Posted by Steve Birenberg at February 29, 2008 11:47 AM in CETV
With the 300 point drop in the Dow on Friday,the s/p and Dow failed at there 50 dayma and the weekly and monthly macd remained in NEGATIVE TERRITORY CONSISTENT WITH A BEAR MARKET.The odds of the market in general and high beta stocks[e.g cetv/micc etc.] in particular doing terrible things[like retesting or even making new lows] near term seem to have just increased.
What are your thoughts in this regard?
How long do you think this horrible market will last?Are there any reasonable ways to make money in this market?
Friday's action doesn't change my outlook. I still think it will be hard to make money on the long side until late this year. I still think that there is a reasonable possibility that the market could break to severe new lows.
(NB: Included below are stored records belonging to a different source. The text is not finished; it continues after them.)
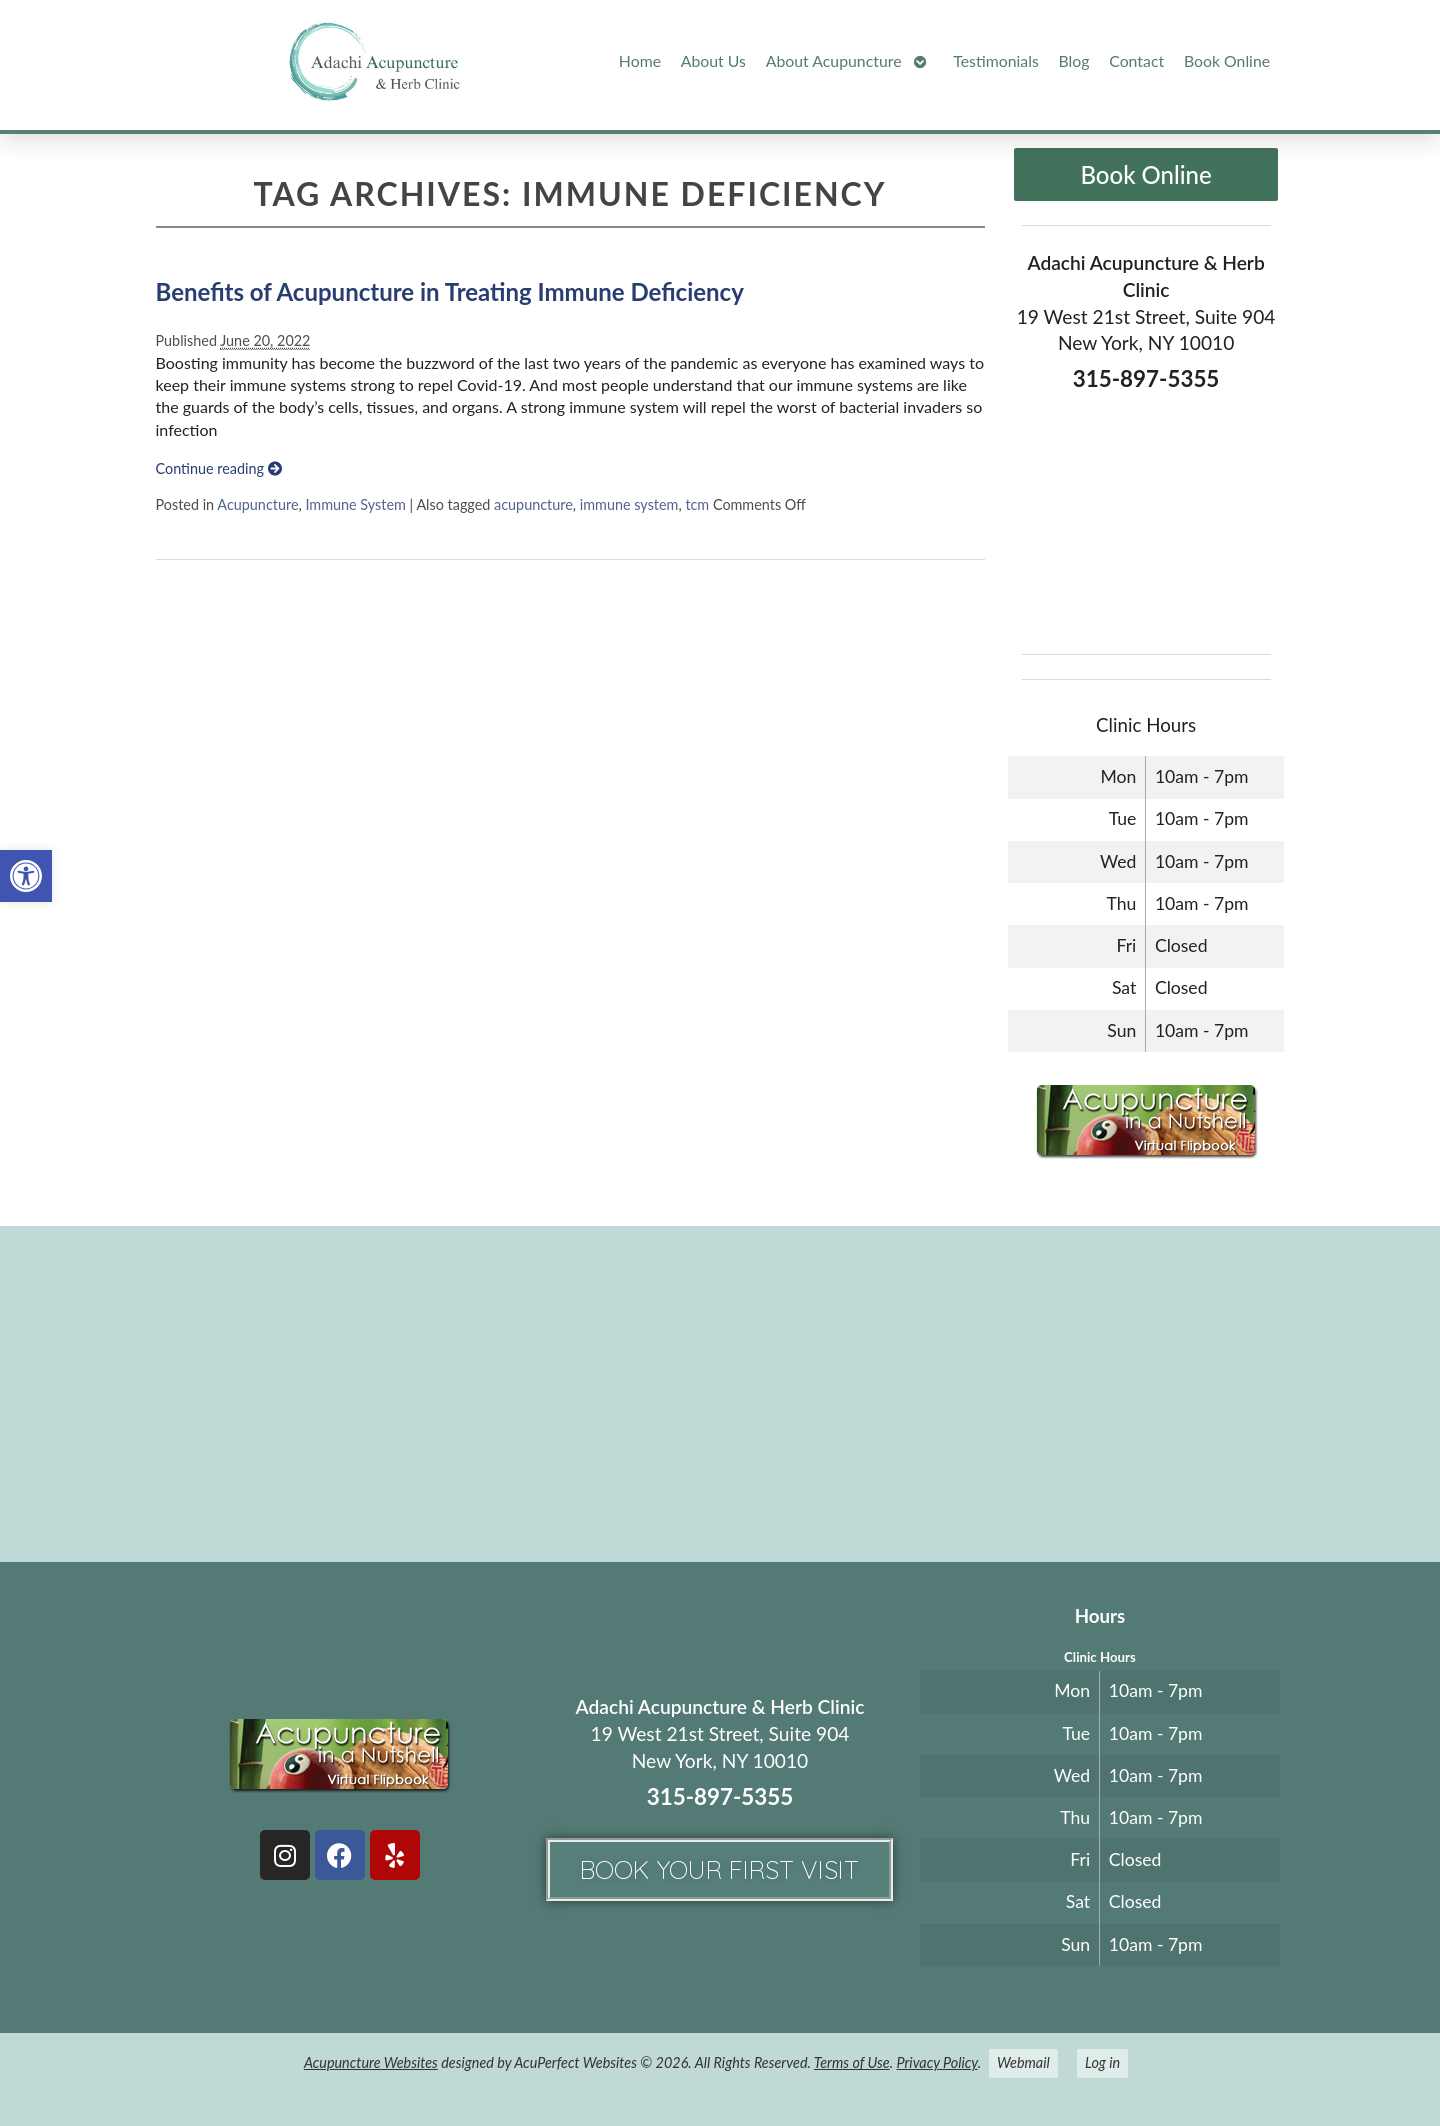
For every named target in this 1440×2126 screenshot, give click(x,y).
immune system (629, 504)
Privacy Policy (936, 2062)
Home (640, 60)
I still think that starting late this year there will be a major bull market. I think the S&P 500 will hold at the yearlylows of 1270 if I had to make a bet.
The only way to make money is to day trade long AND short with wide stops. That is a dangerous and difficult strategy. What most people should do is us strength to cut back positions, trade less, and trade in smaller sizes than usual.
If we get a bad bear market from here then CETV and MICC will make severe new lows. However, as long as fundamentals remain as good as they are now the stocks will come back and make significant new highs. As I like to say, hold high beta if you can sleep at night when they are falling. IF not then you got to own less high beta.